Mr Roberts-Smith has denied he killed any unarmed prisoner in Afghanistan.
He said a man did die in the tree-lined cornfield near the dry creek bed – but that person was a Taliban spotter shot dead by another SAS soldier.
Mr Roberts-Smith said he also shot at that man who was found with a Taliban radio on his body.
Mr Hanifa said Ali Jan was not a Taliban member and never carried a Taliban radio.
He said those items were planted on Ali Jan’s body – a claim Mr Roberts-Smith has denied.
The Afghan witnesses will continue to give evidence through the week.
Earlier, Mr Roberts-Smith’s lawyers pushed for the full trial to resume despite Sydney’s coronavirus outbreak, saying Nine needed to face a “day of reckoning” for allegations against the SAS veteran.
The trial was delayed last month after Sydney’s coronavirus outbreak rendered the city off-limits for many of the important witnesses who live in Queensland and Western Australia.
SAS veterans who served alongside Mr Roberts-Smith in Afghanistan are top of mind, as many live in his home state of WA, where the SAS is headquartered.
They are expected to testify both for and against Mr Roberts-Smith.
Mr Roberts-Smith’s other barrister, Arthur Moses SC, called on the court to order the soldier’s SAS enemies to front up and be ready to give evidence from November 1.
Mr Moses said his client had endured years of accusations “thrown around like confetti”, with fresh articles emerging from Nine as recently as Tuesday.
“(Mr Roberts-Smith) cannot continue to be treated as a human piñata,” Mr Moses told the court.
“There has to be a day of reckoning for these allegations.”
Nine this week published articles showing an image of Mr Roberts-Smith in Afghanistan bearing a “Crusader’s Cross” on his fatigues.

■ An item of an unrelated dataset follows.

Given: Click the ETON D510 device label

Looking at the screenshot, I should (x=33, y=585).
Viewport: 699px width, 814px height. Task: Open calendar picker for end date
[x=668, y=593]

The Department of Defence, Nine claims, edited out the Christian insignia before releasing the photograph to the media.
The newspapers published the opinions of experts who said it was morally wrong to wear a crusader symbol while deployed in the Middle East because it referenced the invasion of Muslim lands by European Christians centuries ago.
Mr Moses said witnesses who have chosen to testify against Mr Roberts-Smith might simply have to pay the price of quarantining when they return to their home state so the trial could continue.
Nine’s barrister, Nicholas Owens SC, warned if he could not call his witnesses Nine would suffer an unfair trial.
Justice Besanko flagged that the court would resume in some fashion on November 1 and confirmed it would be in Sydney.
Witnesses who cannot attend, because the quarantining would cause them hardship, would need to alert the court long before that date.
The courts are considered essential services and have continued to operate, albeit with significantly fewer in-person appearances, throughout the Delta outbreak ravaging Sydney.